Tory MP rape arrest: Is Westminster safe for women?
The 2017 ‘Pestminster’ story, which saw cabinet ministers resign over allegations of sexual misconduct, was not the toll many had hoped for. Everyday sexism and allegations of sexual assault still seem to be part of the fabric of political life.
Some male MPs viewed the allegations as a joke and merely part of the uproar in Parliament. I remember having a drink with an MP as a spreadsheet detailing the allegations against Tory MPs was circulating in Parliament. The MP expressed his disappointment, not at the alleged behavior of his colleagues, but rather at the fact that he had not been put on the list.
The situation has hardly changed in five years. This week, Tory MP Michael Fabricator tweeted about the arrest of the unnamed Tory MP accused of rape, suggesting it would make a fun Guess Who game. Victims often feel like they won’t be taken seriously or will be told they are overreacting and can’t hack a career in politics. By tolerating ‘low level’ harassment and misogyny, MPs take no action when more serious allegations arise.
Unlike most workplaces, which have protective procedures, there is no mechanism to bar MPs who are under investigation for sexual misconduct from appearing in the House of Commons. Young female employees are forced to share their workplace with suspected rapists, forced to protect themselves and be wary of people they might end up alone with.
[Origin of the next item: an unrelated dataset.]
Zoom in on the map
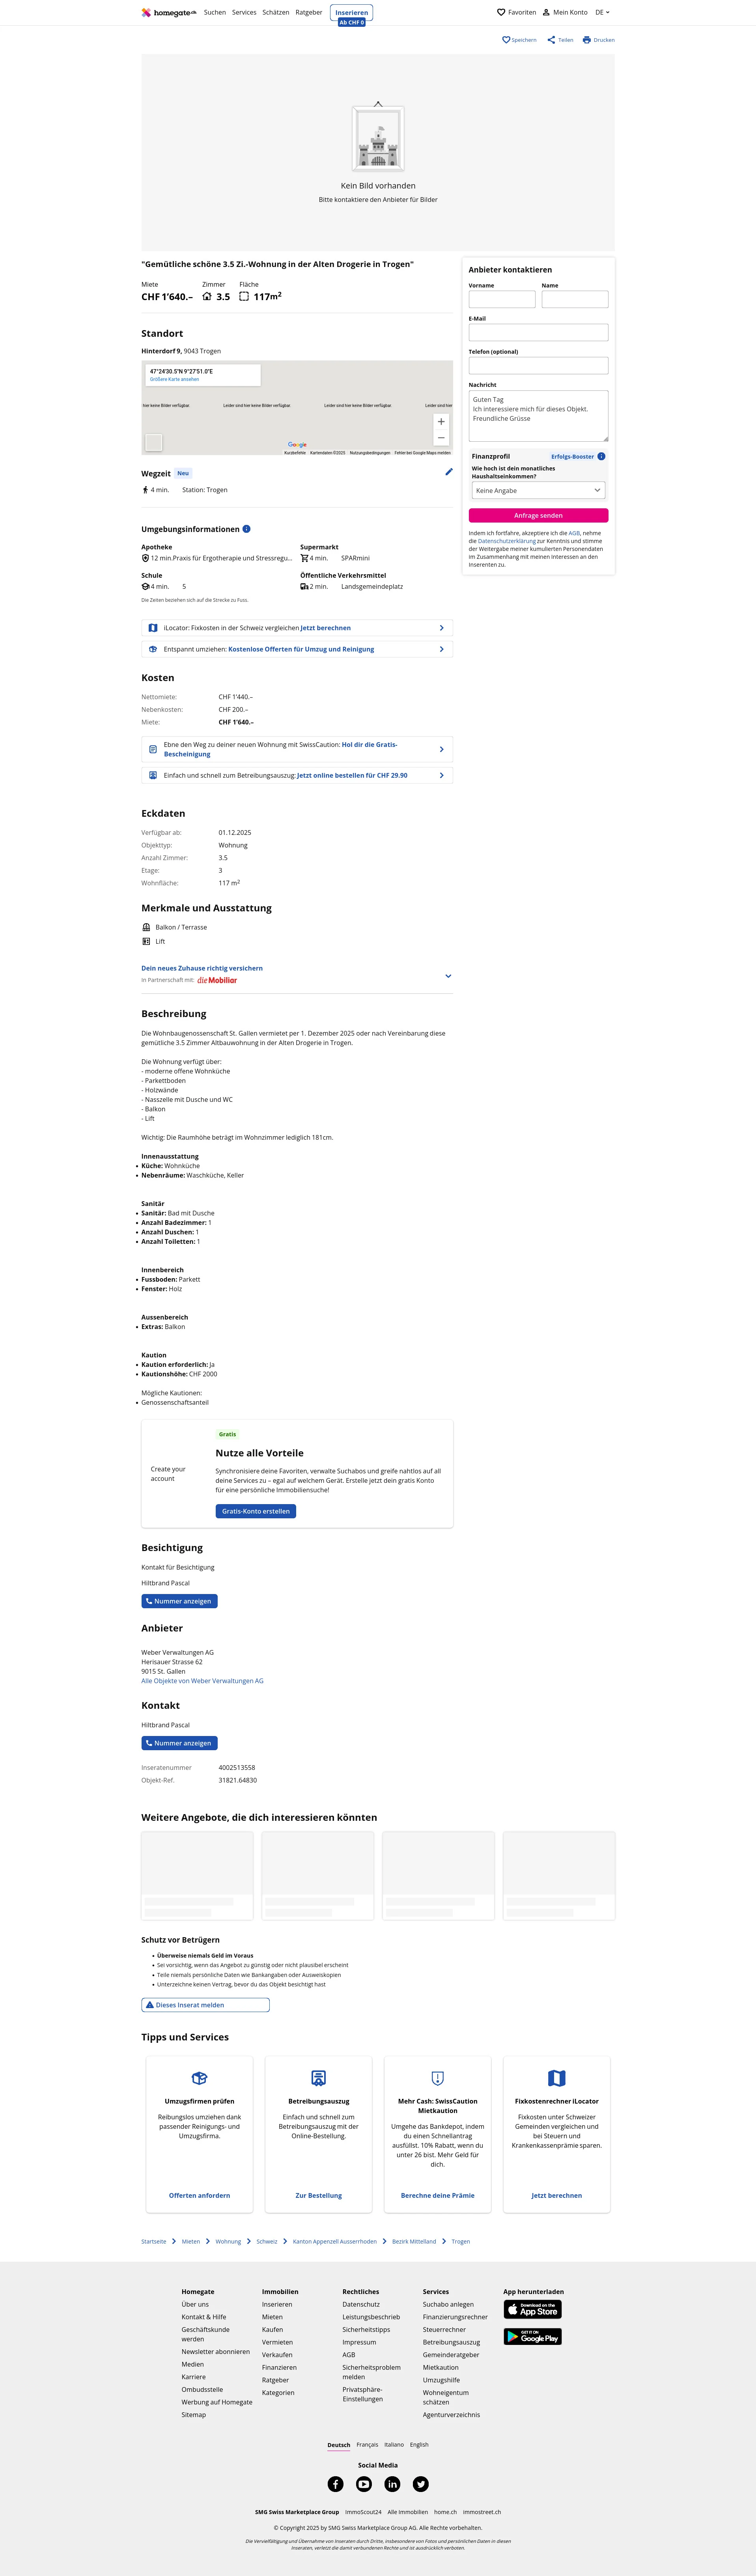Image resolution: width=756 pixels, height=2576 pixels. tap(441, 422)
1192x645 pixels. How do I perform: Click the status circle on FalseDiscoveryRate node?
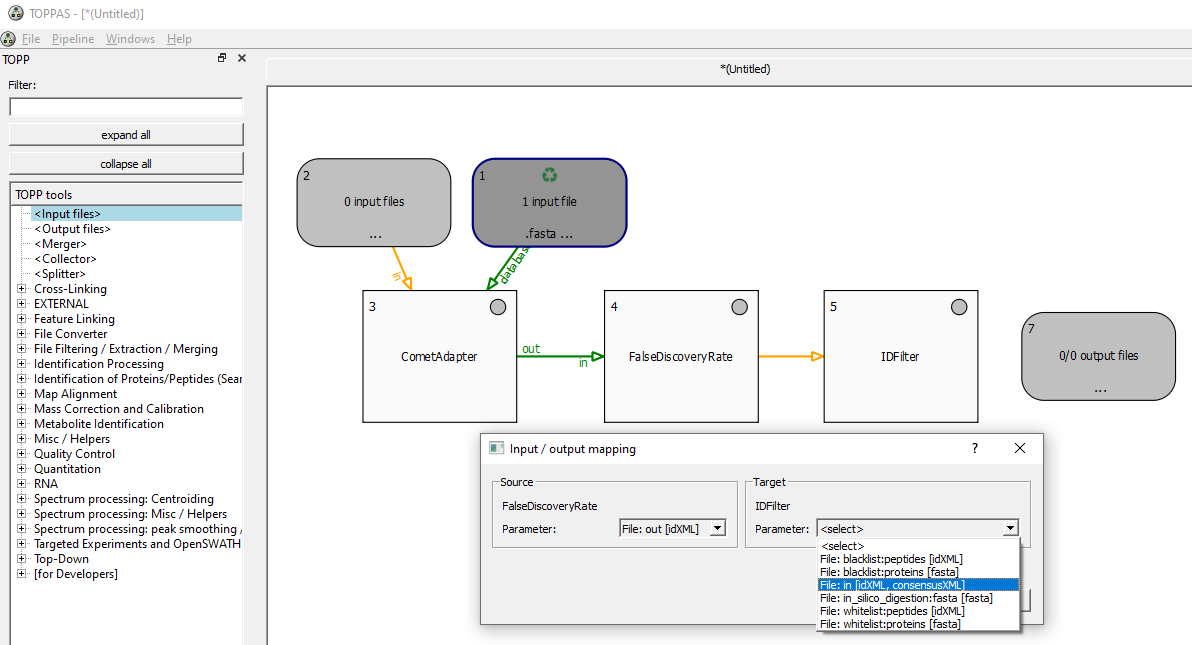[739, 307]
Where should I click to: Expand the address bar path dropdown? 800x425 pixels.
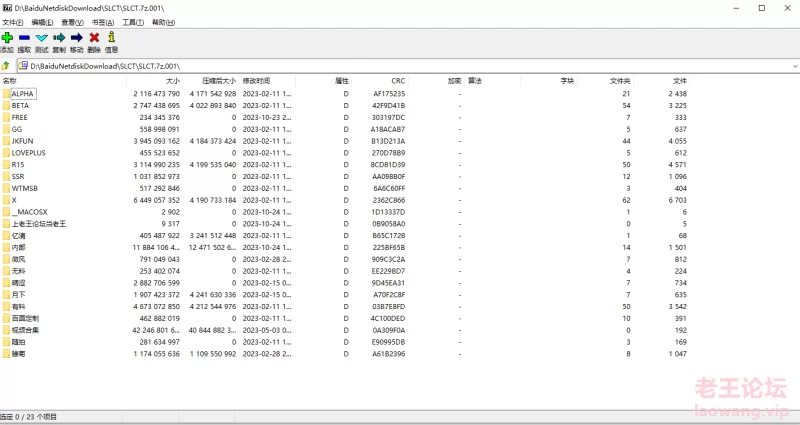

Former Dover MP Charlie Elphicke was found guilty of multiple sexual assaults in 2020. But he was free to continue in public life unhindered and exert his influence after initial allegations were made. And despite some of the alleged offenses committed within Parliament itself, he was able to roam the grounds freely.
At the time, a friend told me how she had run for an elevator, only to find once the doors closed that she was standing alone with Elphicke. It was, in his words, “the longest elevator ride of my life”.